And who says looking for poop can’t be exciting? The woods are full of life and treasures this time of year. Looking beyond deer and their poop, the songs of returning warblers fill the air; the trilliums are blooming; grouse are drumming; bears back on the move; squirrels are being…well squirrels. You get the point. Penn’s Woods are more than just trees or deer. It is the whole that makes it special.
So while crews are out scouring the leaf litter for precious poop, they have the unique opportunity to experience the whole. At the end of day, the standard greeting among crew members is “Find anything cool?” Sometimes it’s an antler shed or a turkey feather. Sometimes it’s seeing the first scarlet tanager or garter snake of the season. Sometimes it’s the tail end of a bear as he disappears over the ridge. Sometimes it’s even better.
On one such pellet survey, a member of the crew had her eyes on the ground but her ears peeled. Among the breathing of the forest, she heard something else. Someone or something was crying. What gift was the forest going to give today? She started off towards the noise. It led her to the root ball of a downed tree where she spied the source. It was little and brown with floppy ears and blue eyes. And there was more than one!
What she had found were 3 coyote pups; one of which was none too happy. She took full advantage of this grand discovery to inspect the den. Underneath the root ball, the den was filled with dried cherry leaves. The leaves were not crushed or crumbled and there were no distinguishable trails or worn paths. The downed tree-side of the den had a smaller entrance. One pup was curled up on the end of the depression looking a bit like a fish out of water. The second who had been making his way to ground level froze upon discovery. The third was making his presence know with his chorus of discontent.
Not wanting to disturb or give away the location of the den to the surrounding eyes and ears of the forest (pup #3 was doing a good enough job of that himself); the crew member continued her search for deer poop and returned to the vehicle. She arrived to hear the standard greeting from everyone of course. And she was all too eager to share her discovery.
The crew, anxious to share in her find, headed back to the den the next day.
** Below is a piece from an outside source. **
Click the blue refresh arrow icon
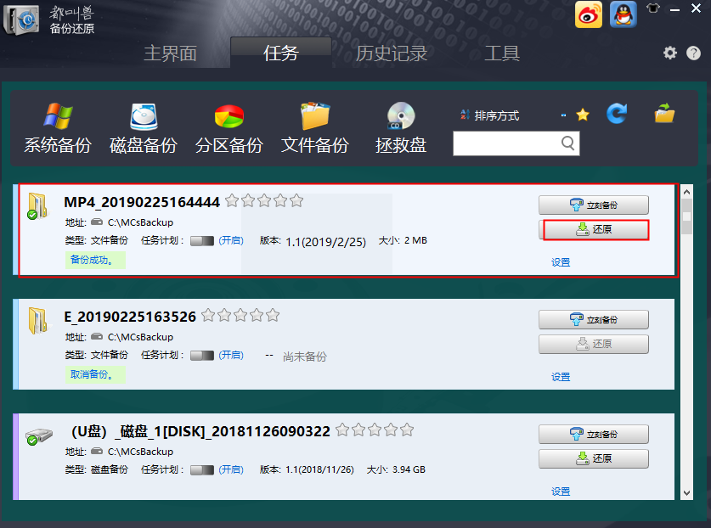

The “Find anything cool?” crew was treated to a wriggling ball of fur containing 4 pups. Momma coyote was ¾’s of the way done relocating her litter when ¼ had started crying.
The forest is an outdoor nursery right now. Pups, poults, chicks, cubs, kits, fledglings, and fawns – all housed under the same canopy. All call Penn’s Woods home. All are part of our rich natural heritage.
So did you find anything cool today?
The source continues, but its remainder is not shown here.